# [Work item]
Every entry below should be reproduced exactly, with all pictures left out.

# [Given data]
☆ ☆ ☆

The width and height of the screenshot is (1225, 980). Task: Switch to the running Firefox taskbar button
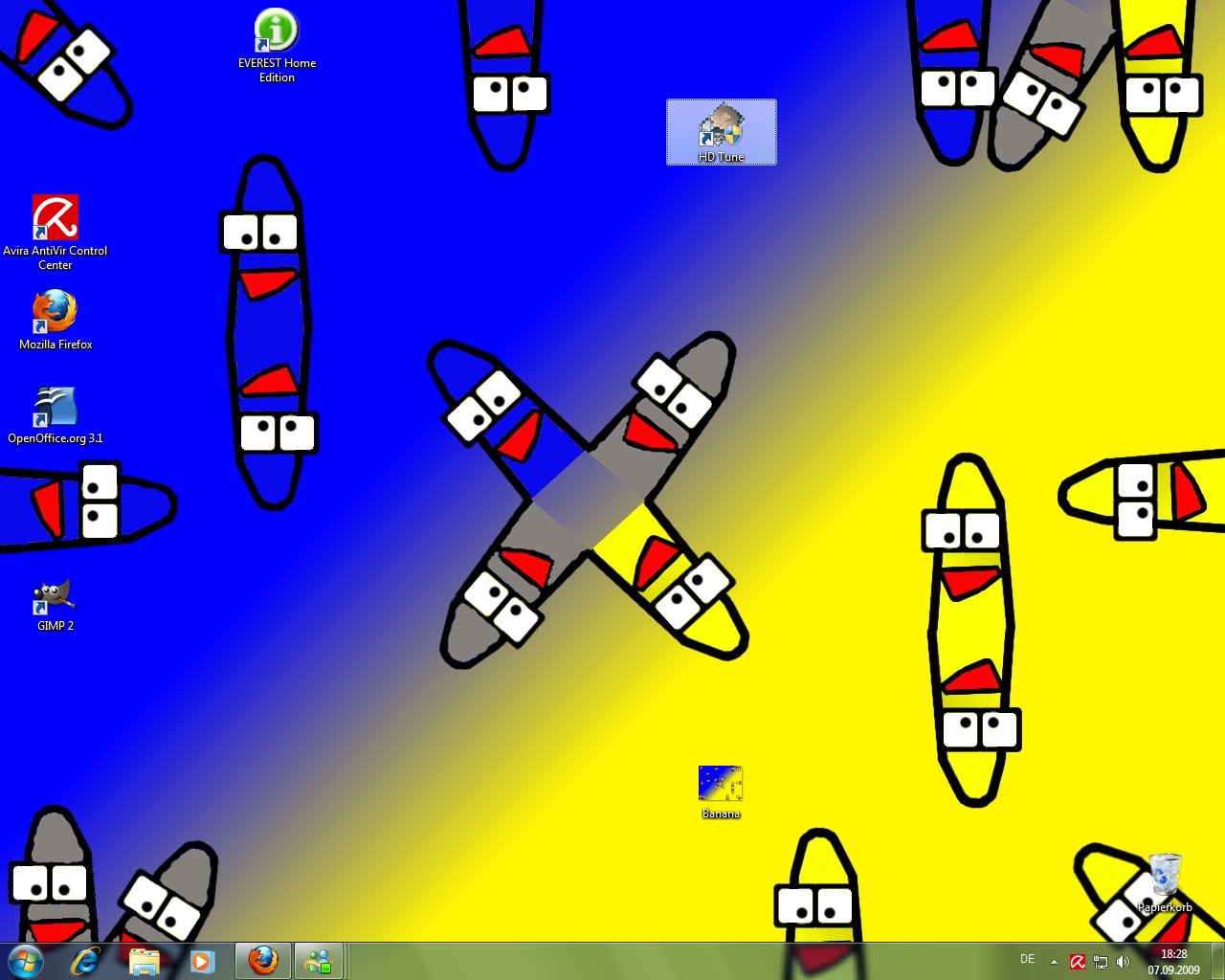tap(263, 961)
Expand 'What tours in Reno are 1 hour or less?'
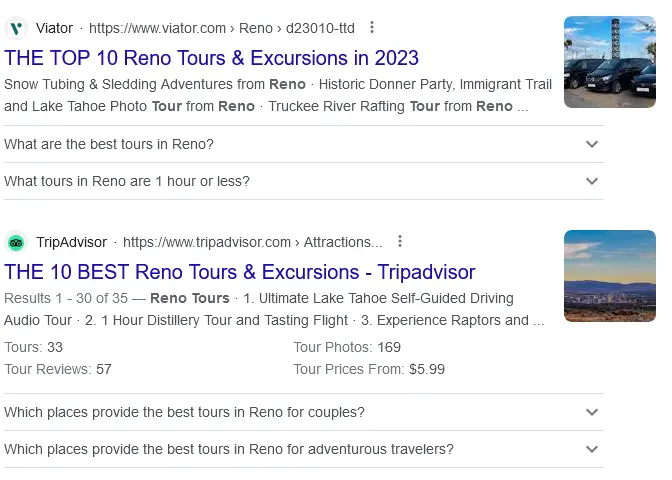Screen dimensions: 672x480 pyautogui.click(x=304, y=181)
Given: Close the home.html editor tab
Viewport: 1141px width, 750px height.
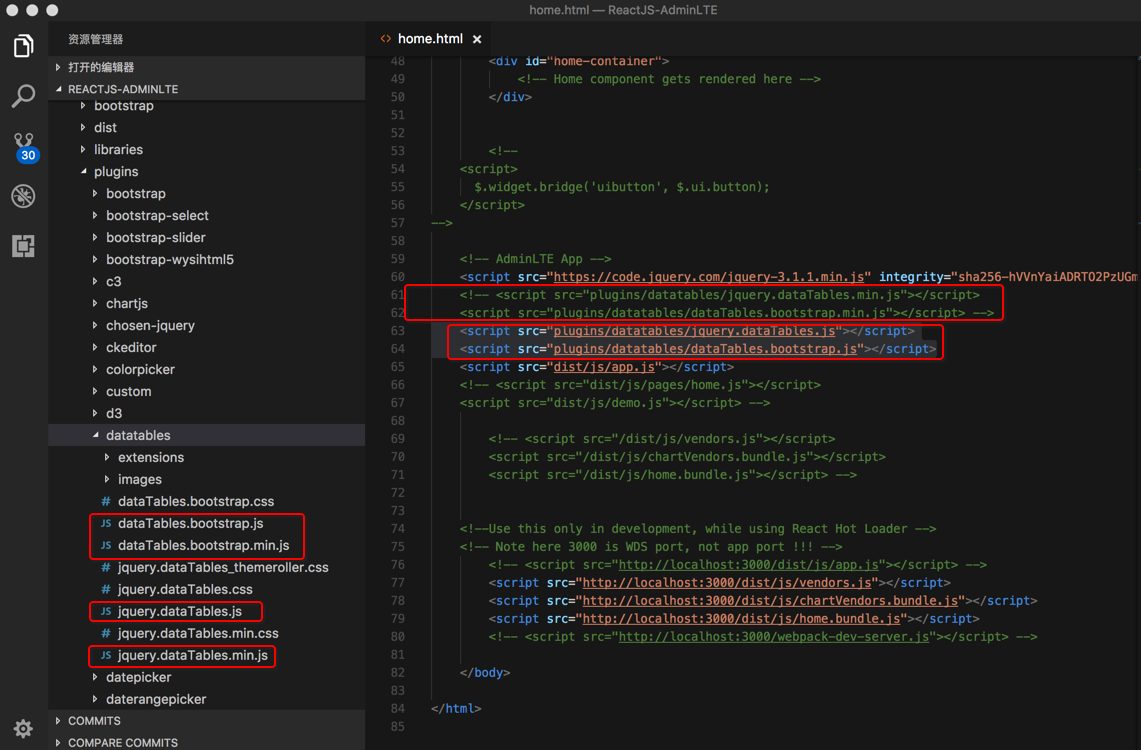Looking at the screenshot, I should (477, 39).
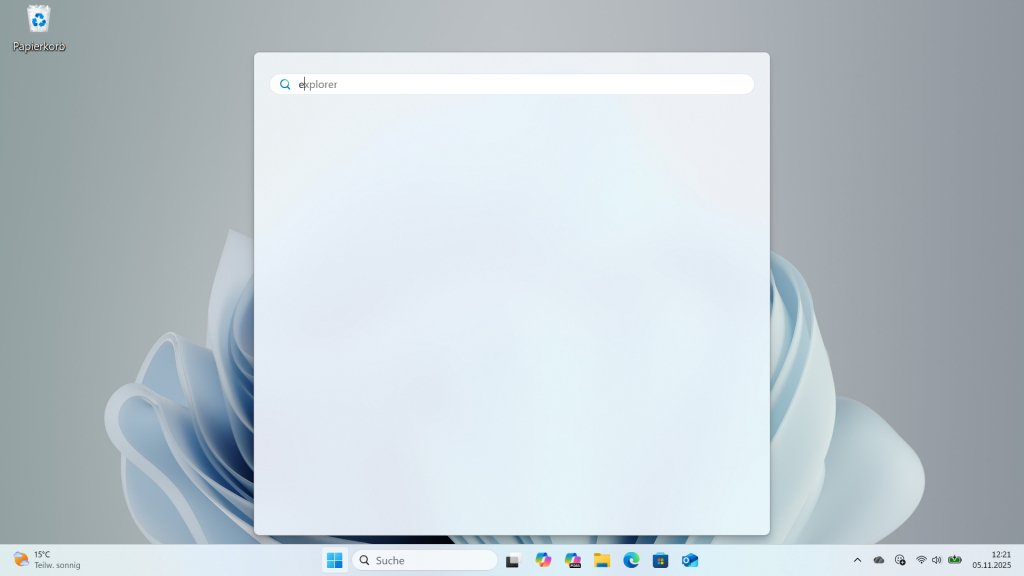Click the volume icon in the system tray
This screenshot has height=576, width=1024.
[937, 560]
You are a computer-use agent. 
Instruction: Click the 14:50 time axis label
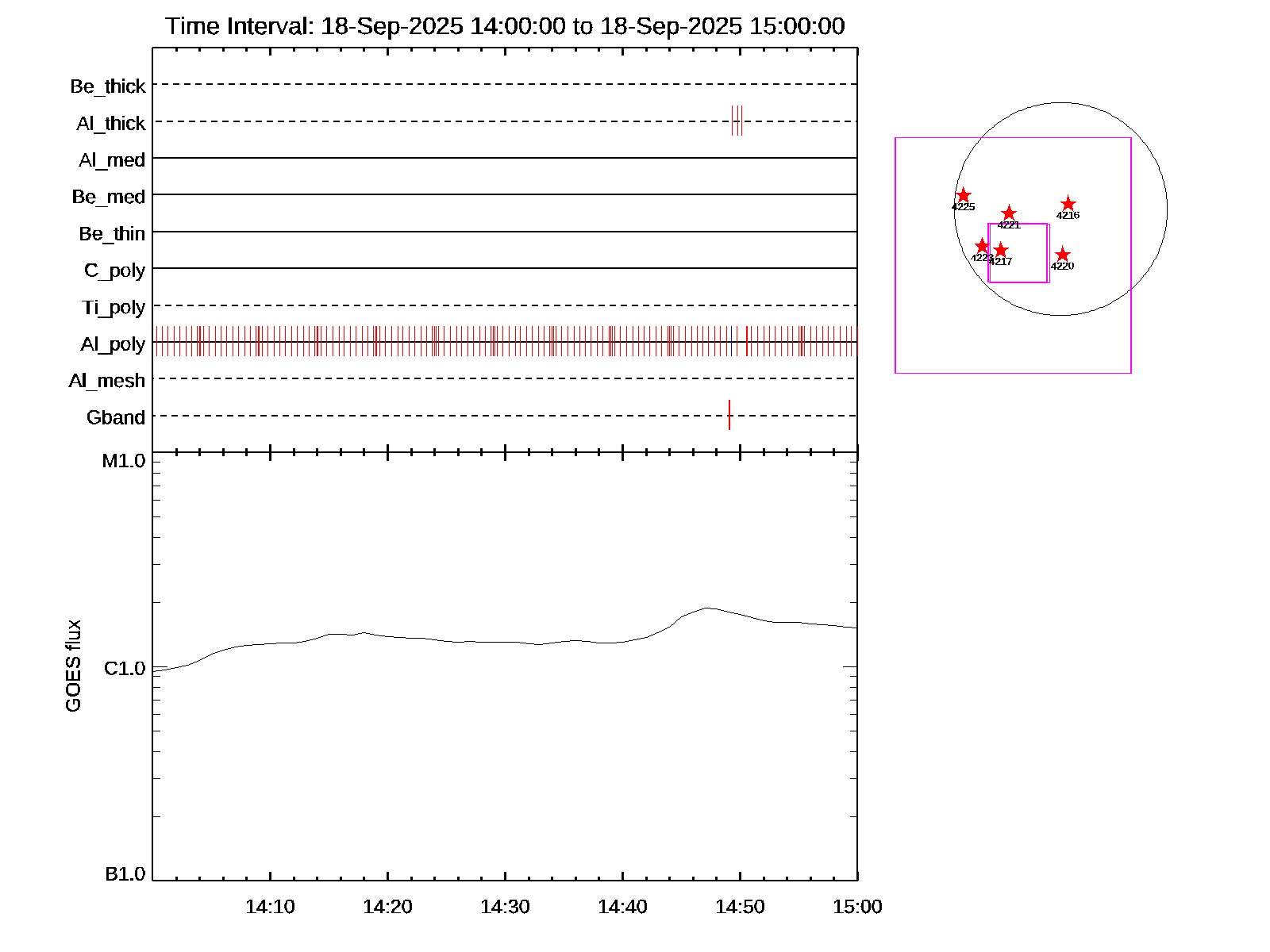[x=740, y=907]
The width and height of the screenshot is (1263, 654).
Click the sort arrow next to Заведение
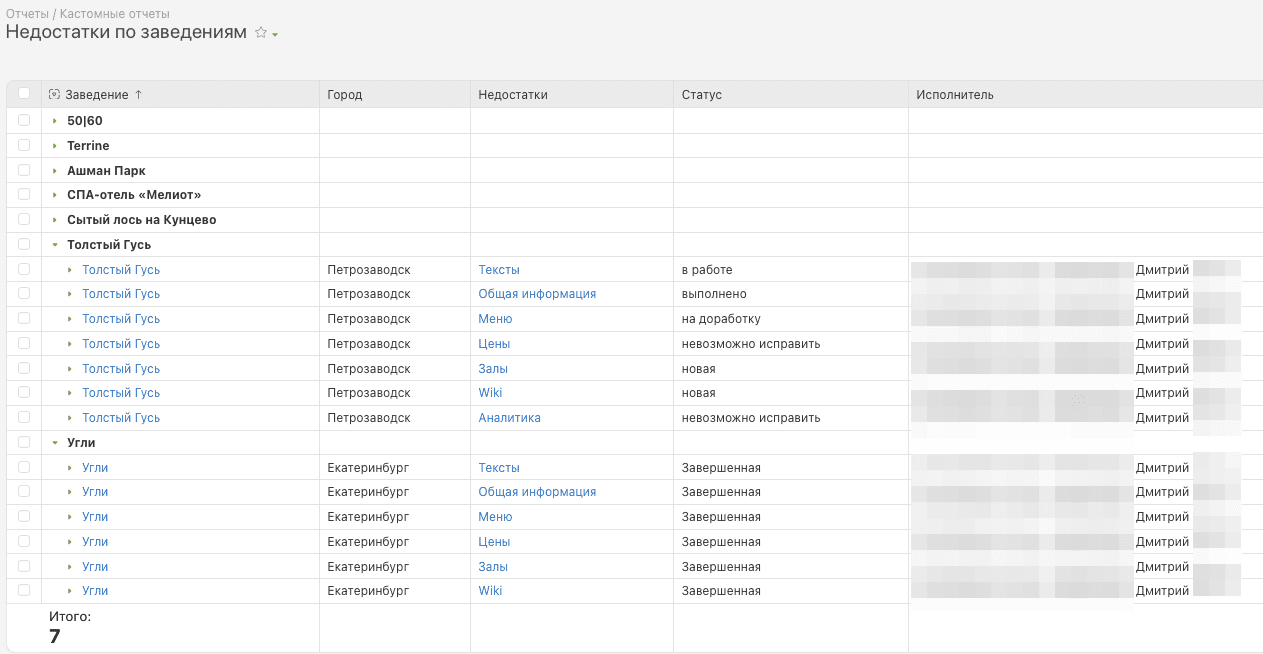point(138,95)
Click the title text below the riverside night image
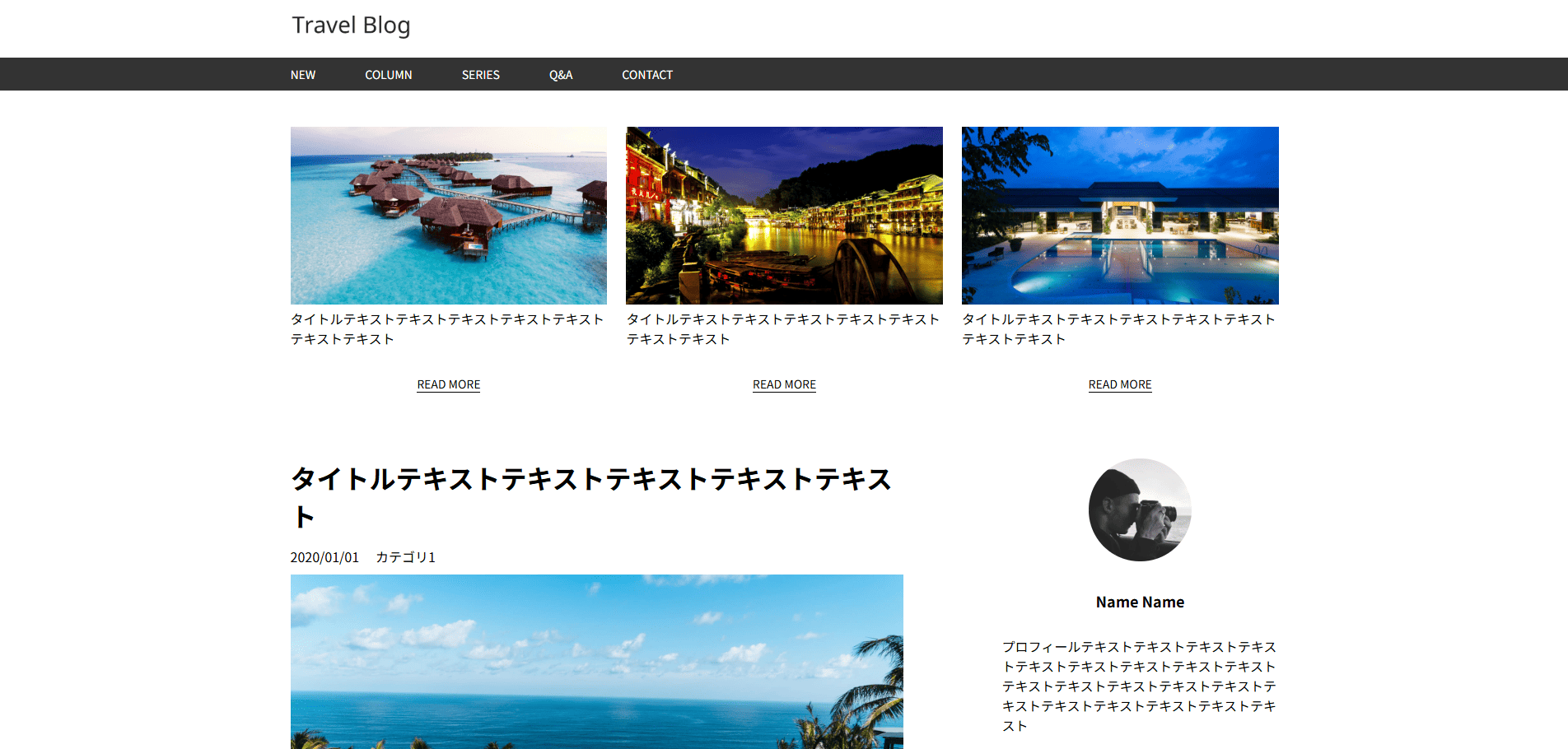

☆ ☆ ☆

# [The answer]
The width and height of the screenshot is (1225, 980). Task: Switch to the running Firefox taskbar button
tap(263, 961)
Expand 'What tours in Reno are 1 hour or less?'
Screen dimensions: 672x480 pyautogui.click(x=304, y=181)
Given: Close the home.html editor tab
Viewport: 1141px width, 750px height.
Looking at the screenshot, I should (477, 39).
Click the volume icon in the system tray
This screenshot has height=576, width=1024.
[937, 560]
You are a computer-use agent. 
Instruction: Click the 14:50 time axis label
[x=740, y=907]
The width and height of the screenshot is (1263, 654).
Click the sort arrow next to Заведение
point(138,95)
Click the title text below the riverside night image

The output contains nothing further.